In 1950, The Nation published its first issue specifically devoted to “Spring Books.” It positively, if not surprisingly, screams 1950, in everything from its subjects to its reviewers to its poetry to its advertisements, but much of it also speaks to interests and concerns still with us today.

To lead things off, the splendidly named poet and critic Rolfe Humphries began a two-part essay on what was wrong with writers’ conferences. It seems curiously relevant in 2014, amid endless debate over Iowa, the MFA/NYC etc. “Too many of those who come,” Humphries scowled, “list their achievements, in the Conference Who’s Who, as ‘Housewife; interests general,’ or point with pride to their little book of verse, called ‘Flinging Piquant Whimsies,’ published by one of the more notorious vanity houses.

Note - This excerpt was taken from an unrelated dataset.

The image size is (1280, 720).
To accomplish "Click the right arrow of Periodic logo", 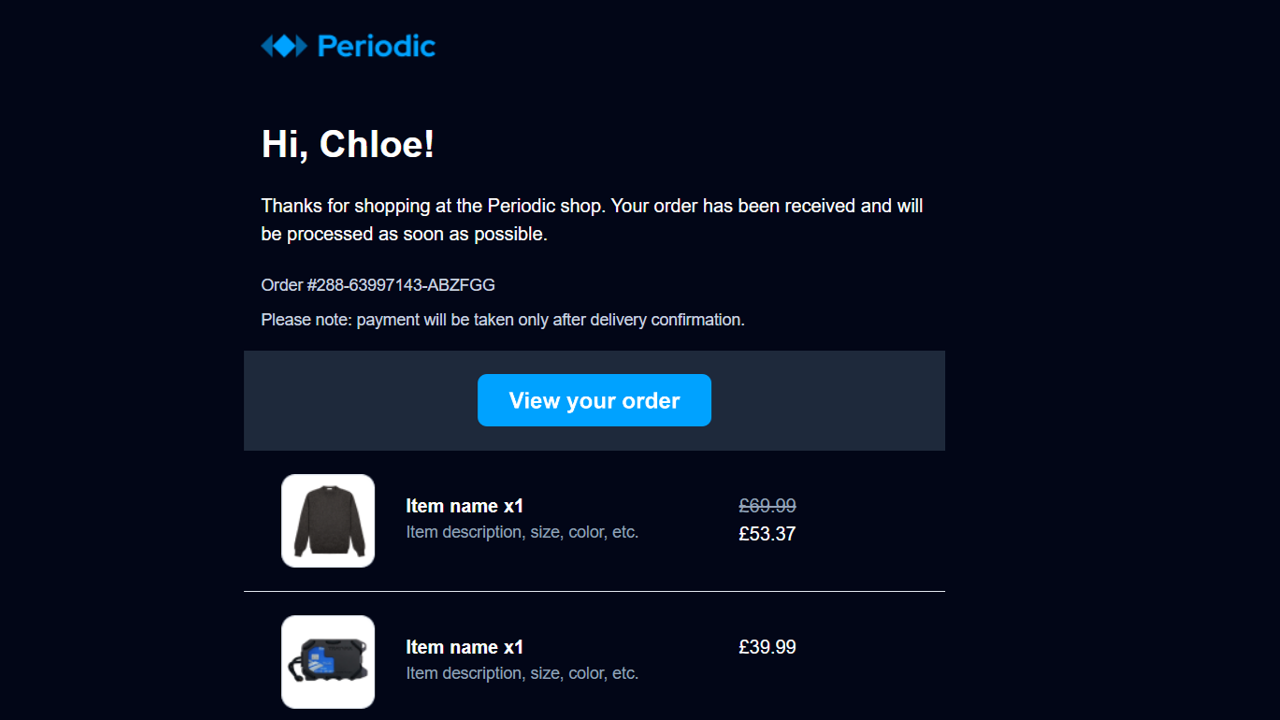I will click(x=302, y=46).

Too many are borderline psychopathic cases, whether deteriorating or convalescent; too many are not really serious about going to the trouble it takes to become writers. Too few have talent. Too many scheme in advance, doting on it later, for the opportunity of calling a writer by his first name, and getting his intimate inscription on the flyleaf of a book they will never read…. University administrations, and the Department of English, are coldly tolerant, or secretly hostile and suspicious; towns resent the intrusion of the invaders of Bohemia, whose private lives are probably not all they should be. The specter of economic determinism rears its ugly head…

But all that said, Humphries argued that those faults “lie on the surface; the virtues are deeper down.”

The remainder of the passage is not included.